The cost of cultivation for various soybean cultivars, as well as for different Zn fertilization sources and application methods, was determined based on prevailing market prices of relevant agricultural inputs, expressed in US Dollars ($). Gross returns were computed from the grain and straw yields, using the respective seasonal market prices for grain and straw. Net returns were obtained by subtracting the total cost of cultivation from the corresponding gross returns. The benefit–cost ratio (BCR) was calculated as the ratio of net returns to the cost of cultivation, i.e., BCR = Net returns/Cost of cultivation.

Soil sampling and analysis

The post-experimental soil samples from the upper soil surface (0–15 cm) were collected in triplicate using an auger of 5 cm diameter after the harvesting. The collected soil samples were shade dried, ground, sieved through 2 mm sieve and kept in a sealed polythene bag. To estimate the soil available Zn, finely grounded soil sample (10 g) was taken in the conical flask followed by addition of 20 ml DTPA-extractant (0.005 M DTPA + 0.1 M tri-ethanolamine + 0.01 M CaCl₂), and shaken for ~ 2 h at 120 cycles min⁻¹ as suggested by⁶². Then, the samples were filtrated, and estimated using atomic absorption spectrophotometry (Elements AS AAS4141; ECIL, Hyderabad, India), and was expressed as mg kg^–1 of soil. Similarly, for soil microbial parameters viz. soil microbial biomass carbon (SMBC), dehydrogenase activity (DHA), and Fluorescein diacetate (FDA), the samples were collected from the rhizosphere from 0–15 cm soil depth at the flowering stage. Then, the samples were processed, and then stored in a refrigerator at 5 °C for 18–24 h. The method of chloroform fumigation extraction was employed to estimate the soil microbial biomass carbon (SMBC)⁶³. The colorimetric method was used to measure the dehydrogenase activity (DHA)⁶⁴, and the fluorescein diacetate (FDA) was estimated using procedure described by⁶⁵.

Statistical analysis

The data generated from the experimental units were subjected to the analysis of variance for the factorial randomized block design to determine the statistical significance of the different treatments⁶⁶. The Tukey’s honest significant difference test was employed to differentiate the mean effect of the treatments at a 5% level of significance using the SAS 9.4 i.e. SAS Institute, Cary, NC. The correlation coefficient (R² between different parameters were prepared using MS Excel 2013, TM.

**Data extract**
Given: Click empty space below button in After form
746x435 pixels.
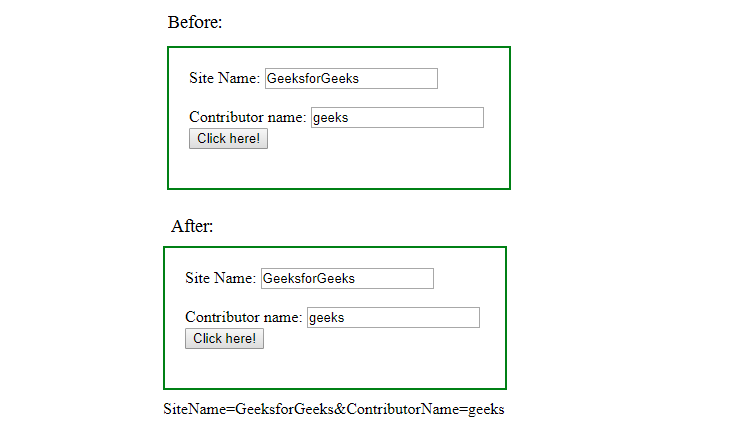Looking at the screenshot, I should (x=335, y=369).
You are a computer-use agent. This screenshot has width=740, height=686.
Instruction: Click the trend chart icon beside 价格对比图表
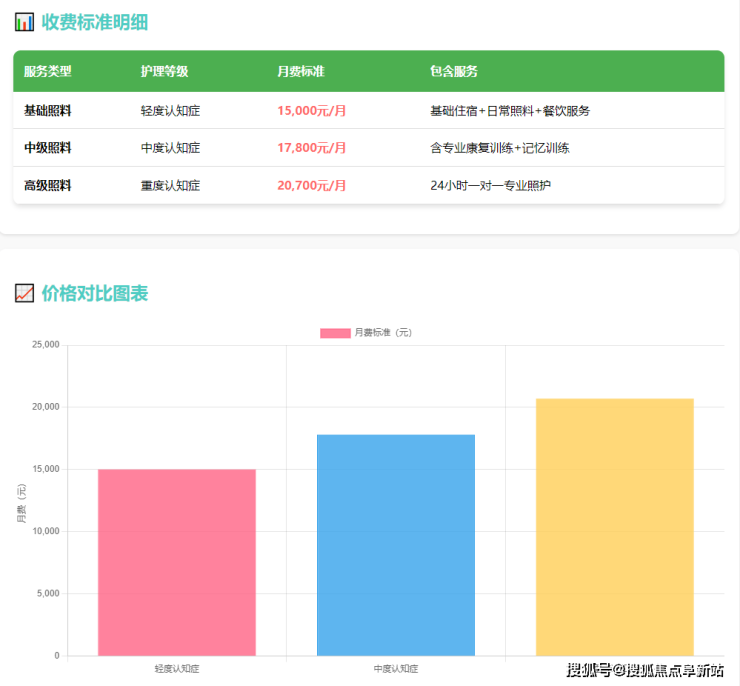tap(24, 293)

**Exercise instructions**
**A)** In the methods passage above, translate this sentence into Spanish: "Net returns were obtained by subtracting the total cost of cultivation from the corresponding gross returns."
**B)** Reproduce the methods passage starting at "The data generated" and ending at "Excel 2013, TM.", swapping "analysis of variance" for "ANOVA".

**Solutions**
**A)** Los rendimientos netos se obtuvieron restando el costo total del cultivo de los rendimientos brutos correspondientes.

**B)**
The data generated from the experimental units were subjected to the ANOVA for the factorial randomized block design to determine the statistical significance of the different treatments⁶⁶. The Tukey’s honest significant difference test was employed to differentiate the mean effect of the treatments at a 5% level of significance using the SAS 9.4 i.e. SAS Institute, Cary, NC. The correlation coefficient (R² between different parameters were prepared using MS Excel 2013, TM.